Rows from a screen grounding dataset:
|---|
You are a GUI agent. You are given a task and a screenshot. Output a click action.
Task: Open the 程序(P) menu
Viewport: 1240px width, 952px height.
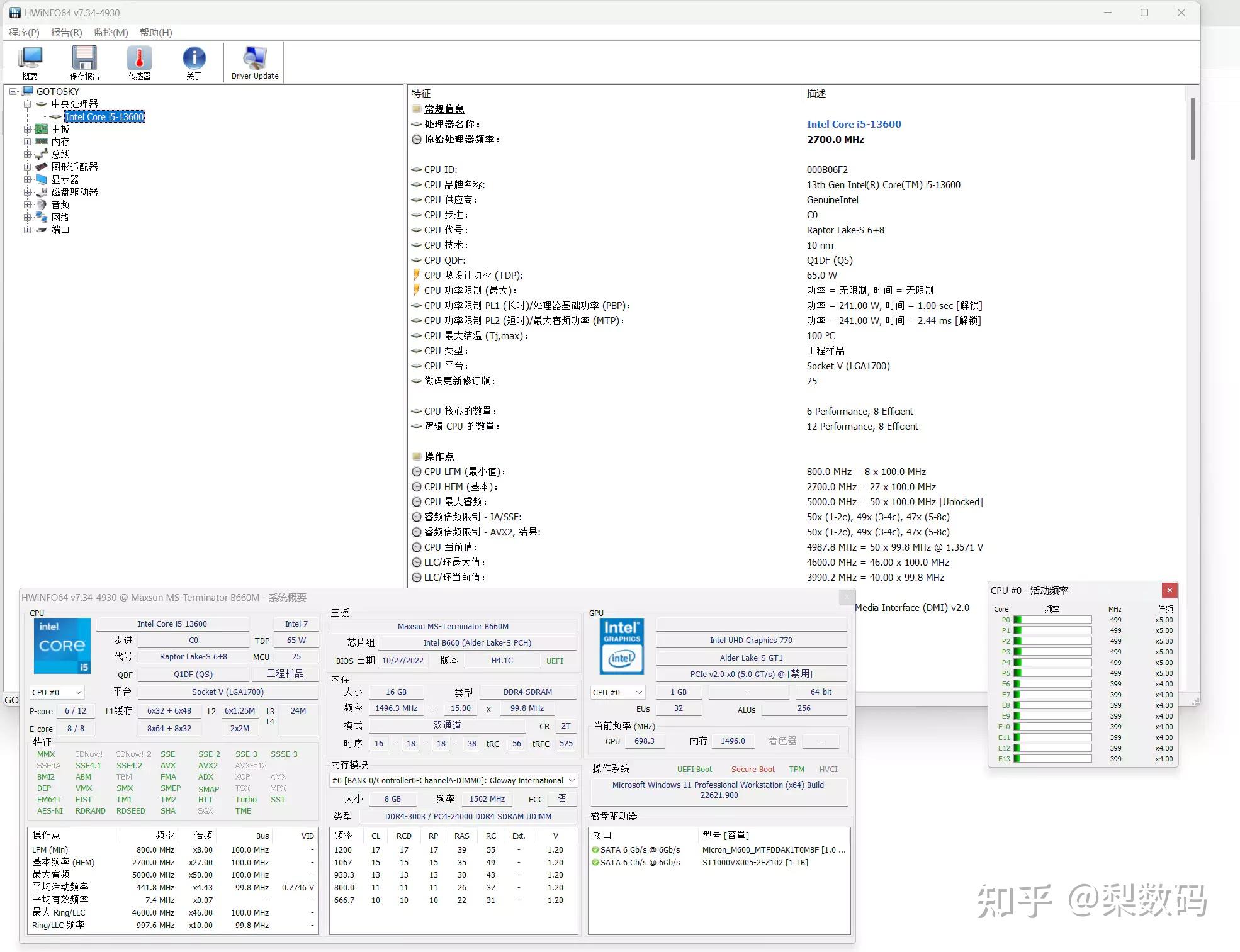pyautogui.click(x=23, y=32)
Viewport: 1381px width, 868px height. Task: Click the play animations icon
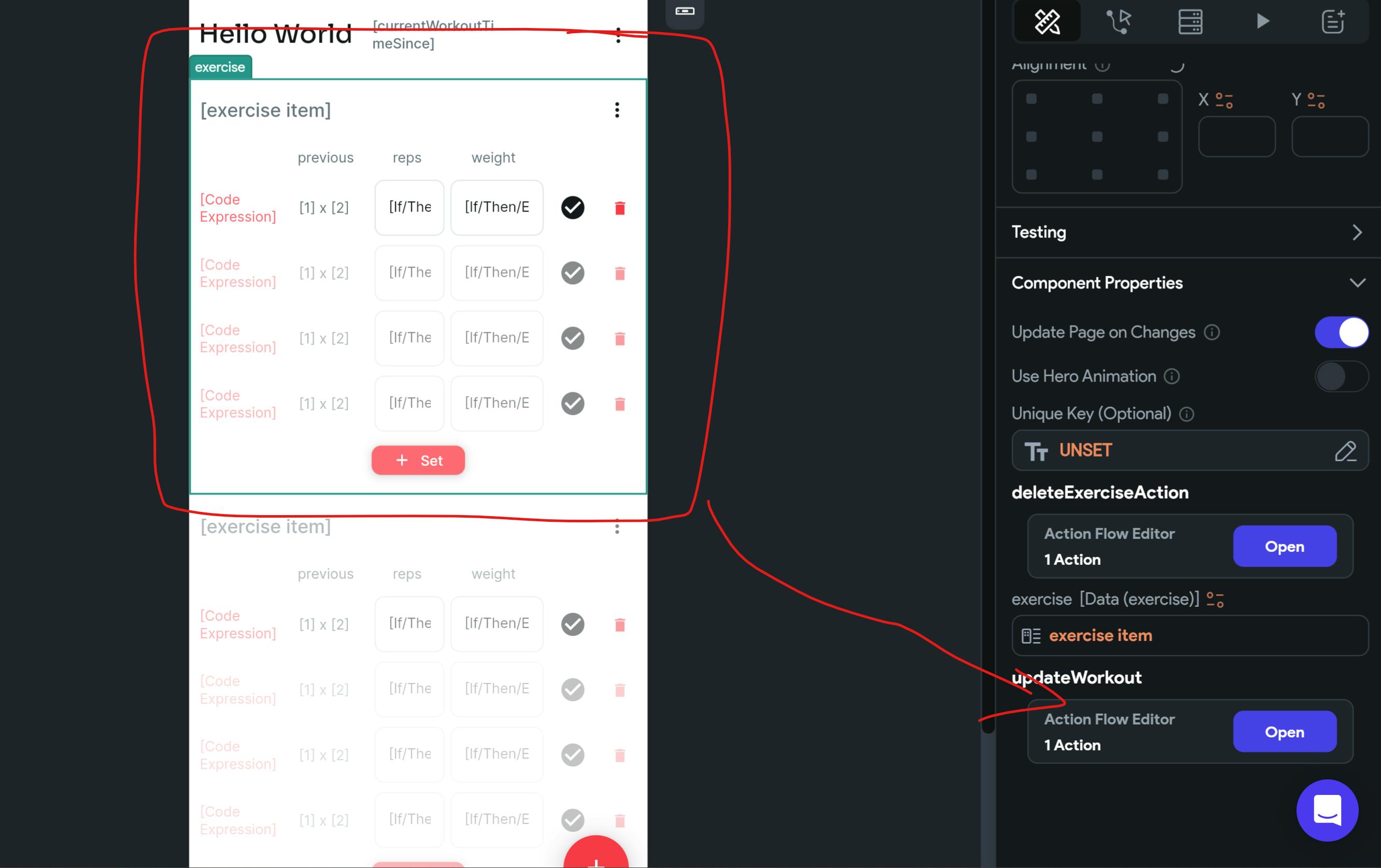1262,22
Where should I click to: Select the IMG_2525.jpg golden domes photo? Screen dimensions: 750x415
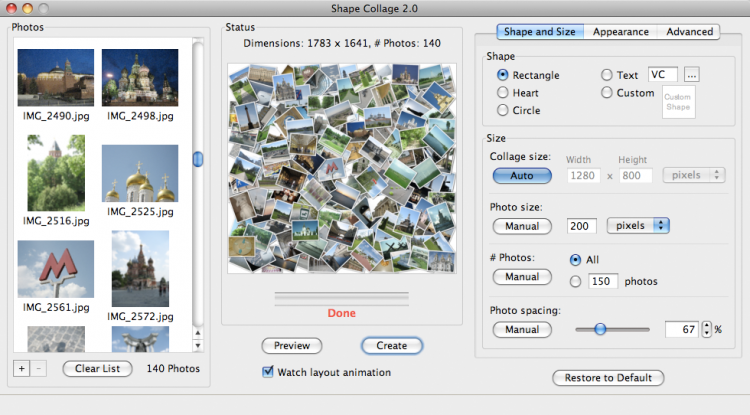coord(140,173)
|---|
- _THE EXERCISE_:
Copy every line of the records above word for word, leaving out the pictures.

- _EXPECTED ANSWER_:
You are a GUI agent. You are given a task and a screenshot. Output a click action.
Task: Open the 程序(P) menu
Viewport: 1240px width, 952px height.
pyautogui.click(x=23, y=32)
Viewport: 1381px width, 868px height. Task: Click the play animations icon
1262,22
Where should I click to: Select the IMG_2525.jpg golden domes photo? Screen dimensions: 750x415
coord(140,173)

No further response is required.